会話の糸口を掴むために、レレムは自分から質問することにした。できるだけ砕けた言葉で、できるだけ優しくなるように意識しながら話しかける。
「家族で花屋さんをしているの?」
「うん……」
「……みんなでやっているんだね」
微妙な間が所々に挟まる。会話のリズムがまだ掴めない。レレムが何か言葉を補おうとすると、ウェスタリアは詳しく話はじめた。
「お父さんが持ってきたのを、おばあちゃんとお母さんと……私でお客さんに売るの」
父が仕入れたものを、女性達が店員として売る。一般的な家族経営のようだ。
「へえ、えらいね」
「……お父さんがキレイなお花、持ってきてくれるから」
ウェスタリアはまた嬉しそうに頬を持ち上げた。
どうやら父親が好きらしい。ずっとそのままだといいね、とレレムは思いながら、話題を膨らまそうと、別の角度から球を投げる。
「そっか、お父さんはすごい人なんだね。兄弟はいるの?」
「……いないよ。でも、いとこが三人いて、よく遊びにくるの」
家族関係を頭の中で作成していく。ウェスタリアは一人っ子だけど、年齢の近い従兄弟は三人いる。「娘の嫁ぎ先」と店主が言っていたから、おばあちゃんは夫の方の母親だろう。
「おにーさんは?」
ウェスタリアは顔を上げてレレムを見た。家族のことを聞いたから、自分も聞かれたのだろう。興味を持ってくれたのはいいことだ。答えないと自然じゃない。だから答えなくてはいけない、とレレムは思考を巡らせた。
「私は……」
と言いかけて、レレムは喉が詰まった。このままじゃいけない、と思い、
「ウェスタリア、聞いてほしいことがあるんだけど」
と切り返す。ウェスタリアはキョトンと首を傾げた。レレムは少ししゃがむと、彼女の耳元へささやく。
「内緒にしてほしいんだけど、実は私は、女だから」
「え——!?」
でもさっきおじいちゃんが、という言葉が顔面に表れていたので、レレムは困ったふうに笑いながら説明する。

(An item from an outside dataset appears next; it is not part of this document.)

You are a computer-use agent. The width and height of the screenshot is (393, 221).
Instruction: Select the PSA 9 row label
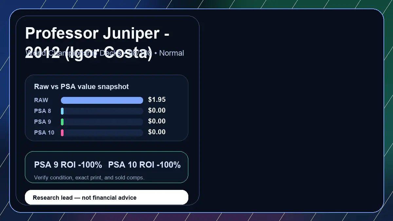[x=43, y=122]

「諸事情があってこうしてる。君のおじいちゃんやお父さん、お母さんには秘密にしておいてくれないかな?」
「ひみつ……」
ウェスタリアはつぶやいた後、
「うん、わかった……」
と真面目な顔で返事をくれた。
よかった、とレレムは思った。「秘密」の共有は、友好関係を結ぶ上でそれなりの効果がある。……まあ、伝えるのはいつでも切って捨てられるような秘密だけども。
レレムの予想通り、ウェスタリアにはインパクトがあったようだ。また同じ質問を蒸し返されるようなことはなかった。